As you can see, the script sets the $DISPLAY variable to the display number that gdm3 is using and also sets the $XAUTHORITY variable to the file used by gdm3 to gain access to its X server. It's a little different from the previous answers because gdm3 changed its display number and the place where it stores its Xauthority file. That was a little tricky to find out.

We used the imagemagick import command instead of xwd because it not just take the shot, but converts it to .jpg or .png, for example, in one go.

Finally, after you set the script to be executable, such as, chmod +x gdm_screenshot.sh, you will have to logout from your current gnome-session and go to any available console(tty), pressing Ctrl+Alt+F2, for example. After that, you'll need to login and run the script as root with sudo ./gdm_screenshot.sh.

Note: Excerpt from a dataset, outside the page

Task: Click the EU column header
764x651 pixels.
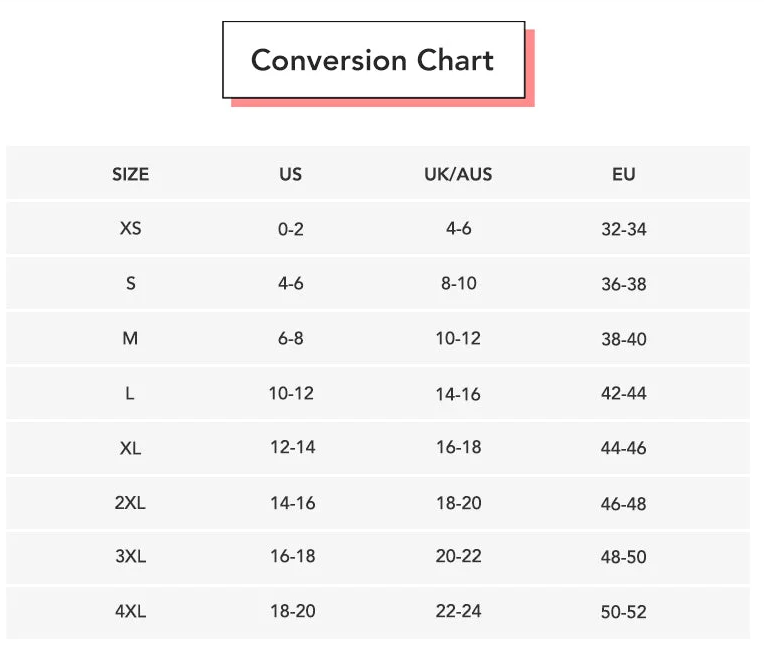Action: point(624,174)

You'll end up with an .png image file of you GDM3 screen in the directory where you run the script.

Here is the screenshot I took when I run this script for the first time.

enter image description here

  • gdm3 in Ubuntu 22.10 (and probably some earlier versions) allows you to take a screenshot from the keyboard. @thiggy01 or anyone: do you know where those screenshot image files might be placed?
    – rphair
    Commented Mar 22, 2023 at 10:25

I edited "/etc/mdm/Init/Default" and added:

scrot -d 5 -e 'mv $f /root' &

before the line with "exit 0".

The next time I login, I count to five, beep, and I got my screenshot in "/root".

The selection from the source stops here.